* YOUR TASK:
Word for word, transcribe all the entries shown below.

* INFORMATION SHOWN:
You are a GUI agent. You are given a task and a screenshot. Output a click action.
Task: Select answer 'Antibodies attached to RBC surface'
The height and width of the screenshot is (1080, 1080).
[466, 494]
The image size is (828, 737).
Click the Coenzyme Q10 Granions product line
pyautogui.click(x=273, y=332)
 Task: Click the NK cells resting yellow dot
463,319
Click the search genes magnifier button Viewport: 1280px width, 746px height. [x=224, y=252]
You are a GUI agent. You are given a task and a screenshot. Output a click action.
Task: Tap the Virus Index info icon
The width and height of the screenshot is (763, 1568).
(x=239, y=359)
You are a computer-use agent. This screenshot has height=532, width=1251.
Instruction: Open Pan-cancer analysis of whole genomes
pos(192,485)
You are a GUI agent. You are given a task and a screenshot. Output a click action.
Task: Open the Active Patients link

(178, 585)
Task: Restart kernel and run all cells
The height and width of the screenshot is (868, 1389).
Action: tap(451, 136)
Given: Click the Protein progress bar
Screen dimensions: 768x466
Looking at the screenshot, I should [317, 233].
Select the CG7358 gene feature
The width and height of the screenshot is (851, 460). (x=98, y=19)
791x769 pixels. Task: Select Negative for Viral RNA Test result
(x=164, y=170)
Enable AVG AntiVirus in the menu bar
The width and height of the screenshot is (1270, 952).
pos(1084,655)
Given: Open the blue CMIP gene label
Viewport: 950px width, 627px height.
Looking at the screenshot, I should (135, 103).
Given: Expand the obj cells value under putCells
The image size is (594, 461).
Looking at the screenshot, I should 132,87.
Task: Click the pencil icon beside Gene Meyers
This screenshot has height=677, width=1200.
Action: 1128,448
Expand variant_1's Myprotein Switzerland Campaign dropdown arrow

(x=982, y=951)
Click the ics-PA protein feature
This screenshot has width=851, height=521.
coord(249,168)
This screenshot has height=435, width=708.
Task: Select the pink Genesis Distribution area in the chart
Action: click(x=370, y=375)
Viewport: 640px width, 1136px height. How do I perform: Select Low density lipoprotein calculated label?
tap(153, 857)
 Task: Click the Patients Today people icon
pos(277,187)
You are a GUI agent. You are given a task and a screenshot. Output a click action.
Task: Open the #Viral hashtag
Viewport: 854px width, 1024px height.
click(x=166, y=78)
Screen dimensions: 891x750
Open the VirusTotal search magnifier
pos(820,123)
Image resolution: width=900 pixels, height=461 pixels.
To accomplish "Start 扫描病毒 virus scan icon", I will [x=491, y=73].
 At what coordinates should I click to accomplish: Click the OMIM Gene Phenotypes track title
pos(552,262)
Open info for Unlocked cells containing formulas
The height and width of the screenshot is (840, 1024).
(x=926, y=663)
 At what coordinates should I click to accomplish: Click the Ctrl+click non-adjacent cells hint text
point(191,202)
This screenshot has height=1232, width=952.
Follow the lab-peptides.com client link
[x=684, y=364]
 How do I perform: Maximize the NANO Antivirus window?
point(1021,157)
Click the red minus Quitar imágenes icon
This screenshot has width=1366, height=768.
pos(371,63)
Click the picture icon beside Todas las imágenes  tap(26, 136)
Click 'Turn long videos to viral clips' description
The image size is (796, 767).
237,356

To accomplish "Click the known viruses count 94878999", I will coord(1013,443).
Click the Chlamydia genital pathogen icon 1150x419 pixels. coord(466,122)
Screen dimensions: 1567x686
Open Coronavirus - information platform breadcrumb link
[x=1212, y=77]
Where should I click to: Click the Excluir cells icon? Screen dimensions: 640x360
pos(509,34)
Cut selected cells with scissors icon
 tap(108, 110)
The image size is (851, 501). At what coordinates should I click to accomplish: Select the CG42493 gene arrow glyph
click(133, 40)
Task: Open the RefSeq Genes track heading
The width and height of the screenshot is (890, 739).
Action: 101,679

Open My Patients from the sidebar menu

* SOLUTION TO THE PROBLEM:
You are a GUI agent. You are given a task and a screenshot. Output a click action.
Task: Select answer 'Antibodies attached to RBC surface'
The height and width of the screenshot is (1080, 1080).
[466, 494]
The image size is (828, 737).
Click the Coenzyme Q10 Granions product line
pyautogui.click(x=273, y=332)
 Task: Click the NK cells resting yellow dot
463,319
Click the search genes magnifier button Viewport: 1280px width, 746px height. [x=224, y=252]
You are a GUI agent. You are given a task and a screenshot. Output a click action.
Task: Tap the Virus Index info icon
The width and height of the screenshot is (763, 1568).
(x=239, y=359)
You are a computer-use agent. This screenshot has height=532, width=1251.
Instruction: Open Pan-cancer analysis of whole genomes
pos(192,485)
You are a GUI agent. You are given a task and a screenshot. Output a click action.
Task: Open the Active Patients link

(178, 585)
Task: Restart kernel and run all cells
The height and width of the screenshot is (868, 1389).
Action: tap(451, 136)
Given: Click the Protein progress bar
Screen dimensions: 768x466
Looking at the screenshot, I should [317, 233].
Select the CG7358 gene feature
The width and height of the screenshot is (851, 460). (x=98, y=19)
791x769 pixels. Task: Select Negative for Viral RNA Test result
(x=164, y=170)
Enable AVG AntiVirus in the menu bar
The width and height of the screenshot is (1270, 952).
pos(1084,655)
Given: Open the blue CMIP gene label
Viewport: 950px width, 627px height.
Looking at the screenshot, I should (135, 103).
Given: Expand the obj cells value under putCells
The image size is (594, 461).
Looking at the screenshot, I should 132,87.
Task: Click the pencil icon beside Gene Meyers
This screenshot has height=677, width=1200.
Action: 1128,448
Expand variant_1's Myprotein Switzerland Campaign dropdown arrow

(x=982, y=951)
Click the ics-PA protein feature
This screenshot has width=851, height=521.
coord(249,168)
This screenshot has height=435, width=708.
Task: Select the pink Genesis Distribution area in the chart
Action: click(x=370, y=375)
Viewport: 640px width, 1136px height. How do I perform: Select Low density lipoprotein calculated label?
tap(153, 857)
 Task: Click the Patients Today people icon
pos(277,187)
You are a GUI agent. You are given a task and a screenshot. Output a click action.
Task: Open the #Viral hashtag
Viewport: 854px width, 1024px height.
click(x=166, y=78)
Screen dimensions: 891x750
Open the VirusTotal search magnifier
pos(820,123)
Image resolution: width=900 pixels, height=461 pixels.
To accomplish "Start 扫描病毒 virus scan icon", I will [x=491, y=73].
 At what coordinates should I click to accomplish: Click the OMIM Gene Phenotypes track title
pos(552,262)
Open info for Unlocked cells containing formulas
The height and width of the screenshot is (840, 1024).
(x=926, y=663)
 At what coordinates should I click to accomplish: Click the Ctrl+click non-adjacent cells hint text
point(191,202)
This screenshot has height=1232, width=952.
Follow the lab-peptides.com client link
[x=684, y=364]
 How do I perform: Maximize the NANO Antivirus window?
point(1021,157)
Click the red minus Quitar imágenes icon
This screenshot has width=1366, height=768.
pos(371,63)
Click the picture icon beside Todas las imágenes  tap(26, 136)
Click 'Turn long videos to viral clips' description
The image size is (796, 767).
237,356

To accomplish "Click the known viruses count 94878999", I will coord(1013,443).
Click the Chlamydia genital pathogen icon 1150x419 pixels. coord(466,122)
Screen dimensions: 1567x686
Open Coronavirus - information platform breadcrumb link
[x=1212, y=77]
Where should I click to: Click the Excluir cells icon? Screen dimensions: 640x360
pos(509,34)
Cut selected cells with scissors icon
 tap(108, 110)
The image size is (851, 501). At what coordinates should I click to accomplish: Select the CG42493 gene arrow glyph
click(133, 40)
Task: Open the RefSeq Genes track heading
The width and height of the screenshot is (890, 739).
Action: 101,679

Open My Patients from the sidebar menu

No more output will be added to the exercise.